The demise of the Luminous Religion
According to a number of modern scholars, from 841 onwards, Christianity got caught between the Confucian bureaucracy and Taoist hierarchy who were reacting against the growing power of Buddhism. The imperial court turned against Buddhism and forced hundreds of thousands of monks and nuns to return to normal life. Zoroastrian and Christian monks and nuns suffered the same fate. The persecutions dealt Christianity a mortal blow. No one would hear about Christianity again until the arrival of John of Montecorvino in 1294.
At one time, Church historians thought that the demise of the Luminous Religion was due to mistakes it had made in the process of indigenisation. By loading itself down with Buddhist and Taoist elements, some maintained it had lost its own religious essence. Today, it seems more likely that the Luminous Religion, was unable to withstand the force of the persecution.
Others assume the lack of inculturation was the reason for the supposed failure of Christianity in China. Judging from recent archaeological findings, however, the Church in the Tang Dynasty had achieved a remarkable level of inculturation.
Syria, which gave the world the Church of the East was the first and a truly glorious Christian nation. It sent missionaries to the entire East – as far as China, yet the number of Christians in Syria today is very small.
New developments
Recent historical research has shed new light on the history of Christianity in China. Scholars have taken another look at the identity of the monks who arrived in Chang’an in 635. They had always been assumed to be Nestorians, and their Tablet has always been called, the Nestorian Tablet, but scholars are increasingly of the opinion that they may not have been Nestorians after all. What is much more likely is that they were members of the Church of the East not part of the heretical sect that disputed the two natures in Christ and maintained that Mary was the mother of the human nature of Jesus only. The Nestorian heresy was condemned at the Council of Ephesus in 431.
Martin Palmer describes the Church of the East in his book, The Jesus Sutras, as more or less a confederation of churches, one in unity but also very diverse. They were Orthodox Christians and a missionary church eager to bring the Good News to Buddhists, Confucians, Shamans and Taoists.
According to Palmer, “the extent, size and diversity of the Church of the East is perhaps one of the best kept secrets of Christianity. The West has traditionally dismissed the Church of the East as Nestorian and therefore heretical.
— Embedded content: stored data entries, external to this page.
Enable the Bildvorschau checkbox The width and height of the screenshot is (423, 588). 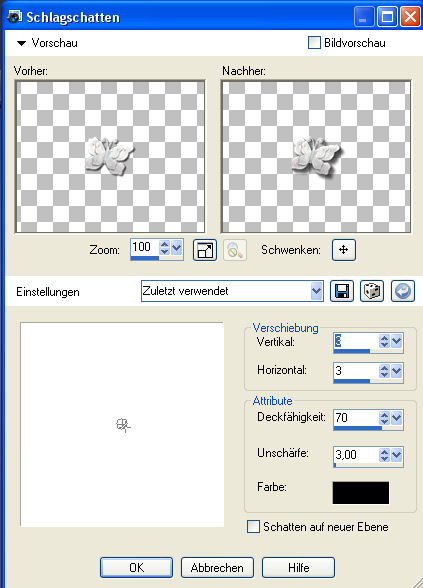tap(314, 43)
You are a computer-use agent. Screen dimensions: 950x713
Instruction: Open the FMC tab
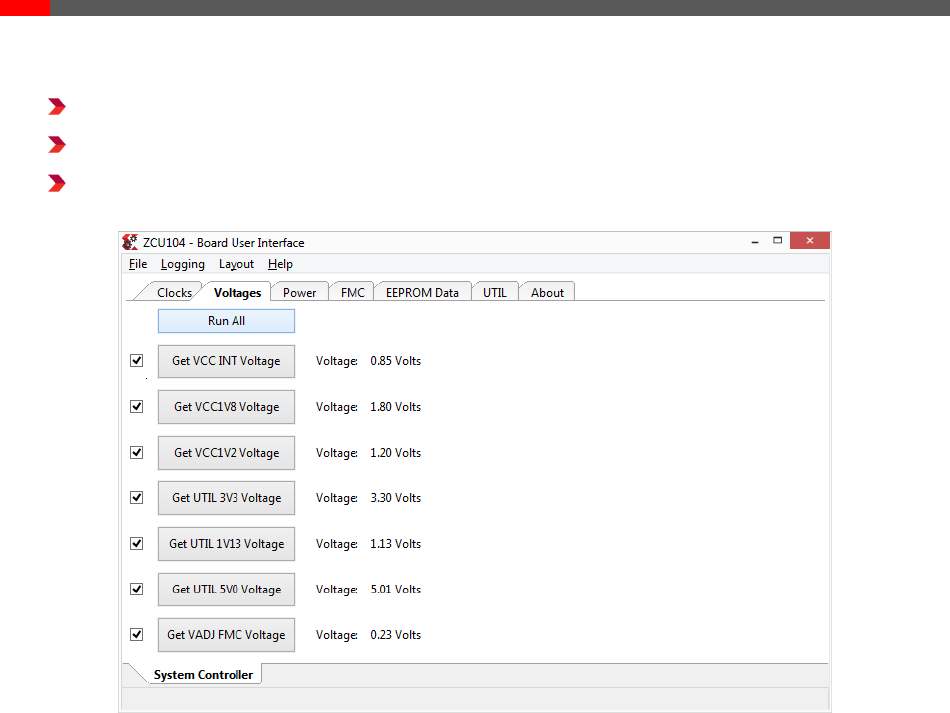(352, 293)
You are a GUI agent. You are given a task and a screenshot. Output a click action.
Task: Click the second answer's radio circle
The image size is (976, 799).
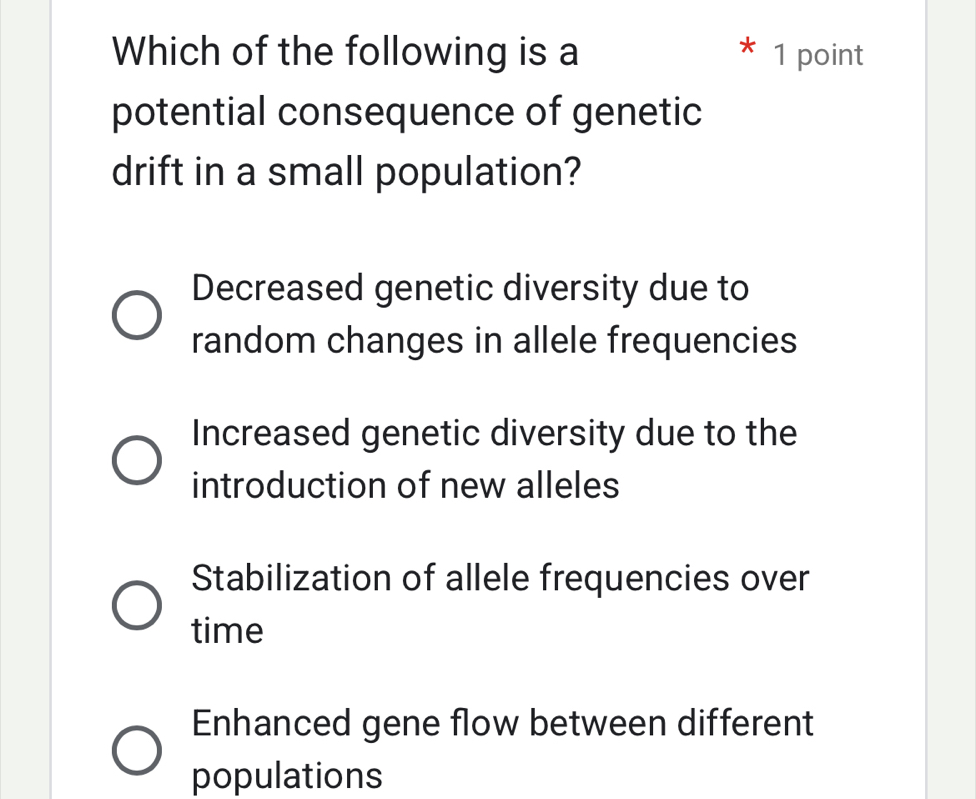[x=135, y=458]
At its peak in the 8th century, it far outstripped the Church of the West in size, scale, and range of cultures within which it operated… It was a remarkably different world to the world of the West and it produced remarkably different churches and forms of Christianity.”
We hope that the misconceptions about the arrival of Christianity in China will soon come to an end and that we will better understand history as a complex phenomenon that cannot be judged ideologically according to political correctness.